What is a Rogue Wave

In the popular “Poseidon Adventure” movies, a cruise ship is overturned and capsized when it is unable to turn fast enough to meet a rogue wave head on. The original movie wave was 50 feet high, which became higher in every new remake until the 2006 “Poseidon” made it 200 feet high. Although these kinds of rogue waves were long thought to be nothing more than a tall tale fit for disaster movies, dedicated studies from satellites and radar data from offshore oil platforms have confirmed the existence of rogue waves.

Rogue waves are extremely high, isolated waves which seem to come out of nowhere. Most documented rogue waves are higher than 90 feet, with all the surrounding waves much less than half that. Some are up to 100 feet high.

Even higher waves may well be possible, but few ships can survive them to report them. Most modern ocean equipment, from container ships to oil platforms, is designed to withstand a maximum of 30-foot waves. It is now believed that at least some of the 20 supertankers and container ships which go missing in an average year due to severe weather were the victims of rogue waves.

Ocean waves can be reinforced by other waves which interact with them, with crests adding to crests and troughs canceling out crests. The final height of an ocean wave on the open sea is the sum of all the wave heights at that spot. Once in a while, all the crests come together just right so that there is little or no cancelation by a wave trough. This is the rogue wave.

A rogue wave can occur anywhere in the open sea. There doesn’t have to be a nearby storm to produce unusually high waves, although it doesn’t hurt.
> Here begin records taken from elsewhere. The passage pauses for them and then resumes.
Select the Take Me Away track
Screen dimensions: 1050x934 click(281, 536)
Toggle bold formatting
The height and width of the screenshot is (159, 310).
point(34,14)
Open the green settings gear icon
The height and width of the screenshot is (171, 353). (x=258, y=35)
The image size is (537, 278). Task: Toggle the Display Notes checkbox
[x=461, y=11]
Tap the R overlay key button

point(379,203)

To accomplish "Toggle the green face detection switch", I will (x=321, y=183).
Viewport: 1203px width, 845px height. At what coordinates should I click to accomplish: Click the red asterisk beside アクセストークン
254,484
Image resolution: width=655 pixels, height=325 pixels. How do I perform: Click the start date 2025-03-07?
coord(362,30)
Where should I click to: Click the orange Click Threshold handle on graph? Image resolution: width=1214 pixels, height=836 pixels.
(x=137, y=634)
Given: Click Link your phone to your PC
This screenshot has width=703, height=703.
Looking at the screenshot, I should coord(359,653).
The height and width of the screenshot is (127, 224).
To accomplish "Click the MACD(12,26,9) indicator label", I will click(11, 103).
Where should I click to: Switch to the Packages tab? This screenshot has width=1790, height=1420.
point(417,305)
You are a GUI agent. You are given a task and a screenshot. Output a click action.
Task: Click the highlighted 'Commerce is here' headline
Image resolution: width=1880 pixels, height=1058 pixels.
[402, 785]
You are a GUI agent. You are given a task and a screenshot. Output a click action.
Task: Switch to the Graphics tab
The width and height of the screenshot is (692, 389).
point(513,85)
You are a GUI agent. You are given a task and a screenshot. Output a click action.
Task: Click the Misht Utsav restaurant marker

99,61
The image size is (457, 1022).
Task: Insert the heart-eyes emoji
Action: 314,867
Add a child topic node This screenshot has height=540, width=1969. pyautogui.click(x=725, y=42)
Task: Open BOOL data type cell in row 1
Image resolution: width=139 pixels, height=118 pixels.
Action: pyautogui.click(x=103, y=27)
Rogue waves are most likely to be encountered close to the leading edge of storm fronts or in places where normal waves, storm-tossed or otherwise, meet strong ocean currents or eddies.

Rogue waves are surprisingly common. In a single 3-week period, satellites confirmed the existence of 10 rogue waves around the world which were more than 90 feet high. Further research on rogue waves is ongoing.

The third (2006) version of the movie changed the original novel concept of a mid-ocean tsunami to a true rogue wave. This was an accurate change. On the open ocean, even the strongest tsunamis are only a few inches high. They only grow in height when they reach shallow or otherwise enclosed water, which forces the wave energy upwards. Thus, a rogue wave cannot be caused by an undersea earthquake, because rogue waves only occur on the open sea.